Every entry below must be repeated exactly; skip the pictures.
(Provided entries Opens)
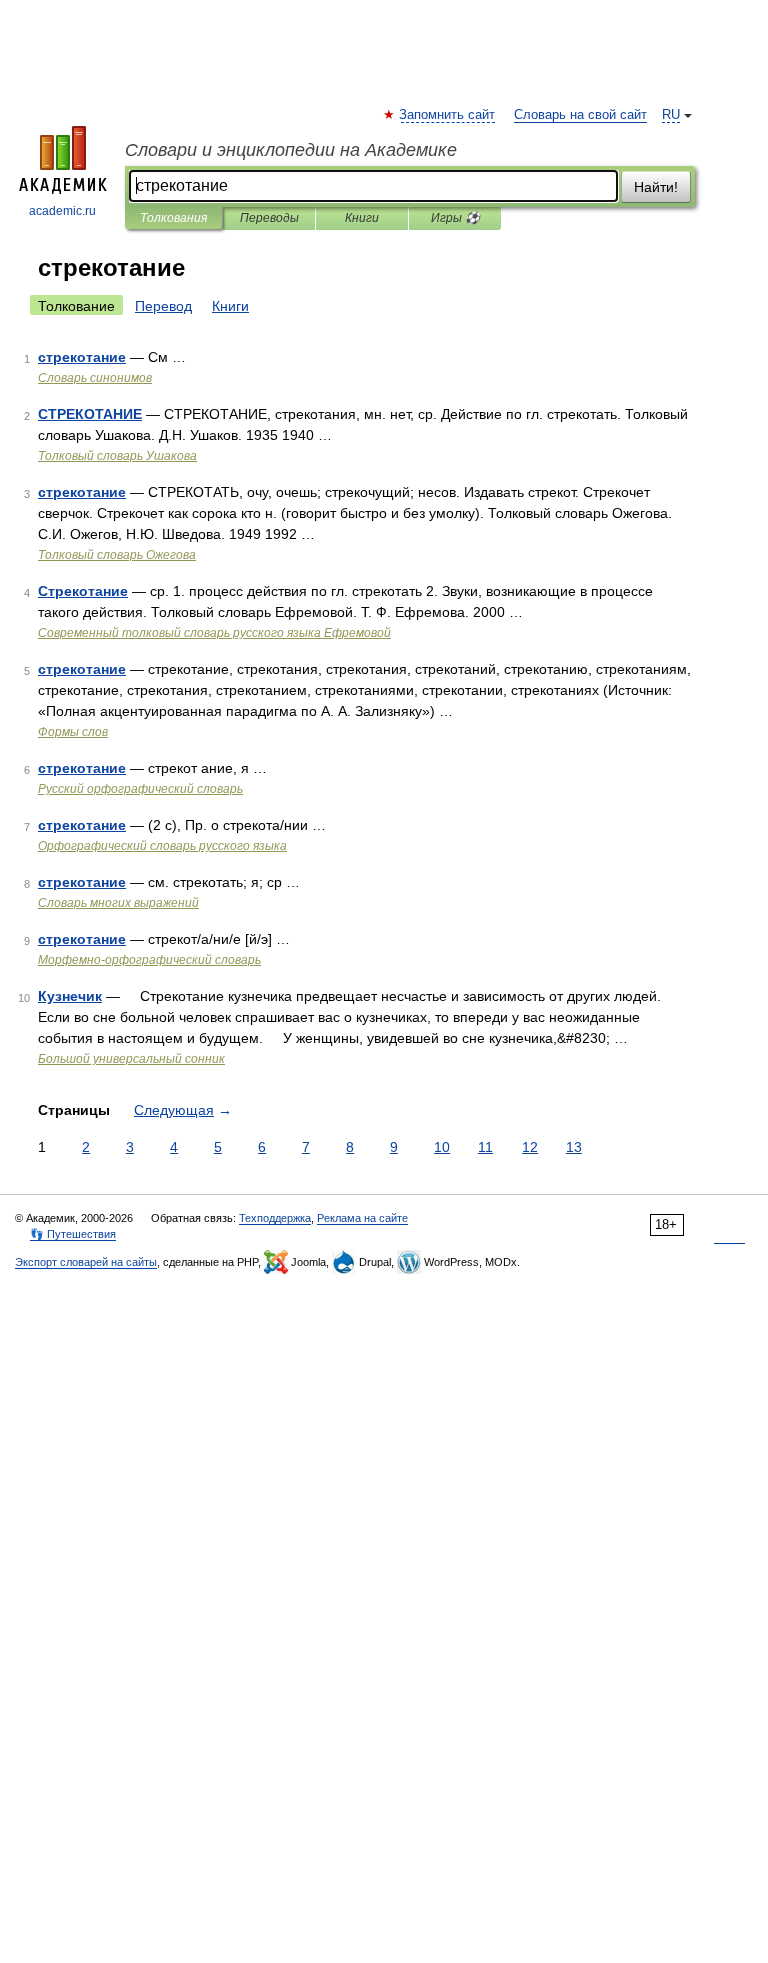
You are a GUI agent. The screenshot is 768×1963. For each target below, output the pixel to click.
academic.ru (62, 211)
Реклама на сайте (362, 1218)
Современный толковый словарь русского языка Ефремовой (214, 633)
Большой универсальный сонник (131, 1059)
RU (671, 115)
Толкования (173, 218)
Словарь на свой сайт (580, 115)
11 (485, 1147)
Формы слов (73, 732)
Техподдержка (275, 1218)
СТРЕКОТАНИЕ (90, 414)
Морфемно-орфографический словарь (149, 960)
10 (442, 1147)
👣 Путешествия (73, 1234)
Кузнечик (70, 996)
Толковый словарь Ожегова (117, 555)
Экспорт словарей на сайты (86, 1262)
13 (574, 1147)
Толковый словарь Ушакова (117, 456)
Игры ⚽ (455, 218)
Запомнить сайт (448, 115)
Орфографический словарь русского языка (162, 846)
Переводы (269, 218)
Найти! (656, 187)
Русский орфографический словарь (140, 789)
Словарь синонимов (95, 378)
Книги (362, 218)
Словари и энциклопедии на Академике (291, 150)
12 (530, 1147)
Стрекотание (83, 591)
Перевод (163, 306)
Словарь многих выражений (118, 903)
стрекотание (82, 357)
(Provided entries Closes)
# Output of the exercise
You are a GUI agent. The screenshot is 768×1963. For each target below, output the pixel to click.
academic.ru (62, 211)
Реклама на сайте (362, 1218)
Современный толковый словарь русского языка Ефремовой (214, 633)
Большой универсальный сонник (131, 1059)
RU (671, 115)
Толкования (173, 218)
Словарь на свой сайт (580, 115)
11 (485, 1147)
Формы слов (73, 732)
Техподдержка (275, 1218)
СТРЕКОТАНИЕ (90, 414)
Морфемно-орфографический словарь (149, 960)
10 (442, 1147)
👣 Путешествия (73, 1234)
Кузнечик (70, 996)
Толковый словарь Ожегова (117, 555)
Экспорт словарей на сайты (86, 1262)
13 (574, 1147)
Толковый словарь Ушакова (117, 456)
Игры ⚽ (455, 218)
Запомнить сайт (448, 115)
Орфографический словарь русского языка (162, 846)
Переводы (269, 218)
Найти! (656, 187)
Русский орфографический словарь (140, 789)
Словарь синонимов (95, 378)
Книги (362, 218)
Словари и энциклопедии на Академике (291, 150)
12 (530, 1147)
Стрекотание (83, 591)
Перевод (163, 306)
Словарь многих выражений (118, 903)
стрекотание (82, 357)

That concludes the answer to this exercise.